SummaryThe analysis of market structures is of great importance when studying microeconomics. How the market will behave, depending on the number of buyers or sellers, its dimensions, the existence of entry and exit barriers, etc. will determine how an equilibrium is reached. Even though market structures were thoroughly analysed by economists from the early 20th century on, its study can be traced back to economists such as Antoine Cournot, Alfred Marshall or even Adam Smith.
A market is a set of buyers and sellers, commonly referred to as agents, who through their interaction, both real and potential, determine the price of a good, or a set of goods. The concept of a market structure is therefore understood as those characteristics of a market that influence the behaviour and results of the firms working in that market.
The main aspects that determine market structures are: the number of agents in the market, both sellers and buyers; their relative negotiation strength, in terms of ability to set prices; the degree of concentration among them; the degree of differentiation and uniqueness of products; and the ease, or not, of entering and exiting the market. The interaction and differences between these aspects allow for the existence of several market structures, from which we can highlight the following:
–Perfect competition: the efficient market where goods are produced using the most efficient techniques and the least amount of factors. This market is considered to be unrealistic but it is nevertheless of special interest for hypothetical and theoretical reasons.
–Imperfect competition, which includes all situations that differ from perfect competition. Sellers and buyers can influence in the determination of the price of goods, leading to efficiency losses. Imperfect competition includes market structures such as:
–Monopoly: it represents the opposite of perfect competition. This market is composed of a sole seller who will therefore have full power to set prices.
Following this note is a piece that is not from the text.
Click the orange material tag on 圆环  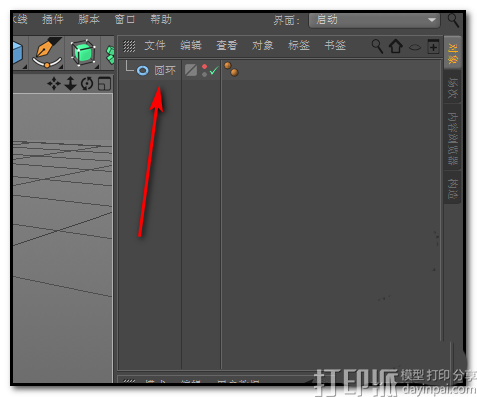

–Oligopoly: in this case, products are offered by a series of firms. However, the number of sellers is not large enough to guarantee perfect competition prices. These markets are usually studied by analysing duopolies, since these are easier to model and the main conclusions can be extrapolated to oligopolies.
–Monopolistic competition: this market is formed by a high number of firms which produce a similar good that can be seen as unique due to differentiation, that will allow prices to be held up higher than marginal costs. In other words, each producer will be considered as a monopoly thanks to differentiation, but the whole market s considered as competitive because the degree of differentiation is not enough to undermine the possibility of substitution effects.
–Monopsony: it’s similar to a monopoly, but in this case there are many firms selling products, but only one buyer, the monopsonist, who will have full power when negotiating prices.
–Oligopsony: similar to oligopolies, but with buyers. Sellers will have to deal with the increased negotiating power of the only few buyers in the market, the oligopsonists.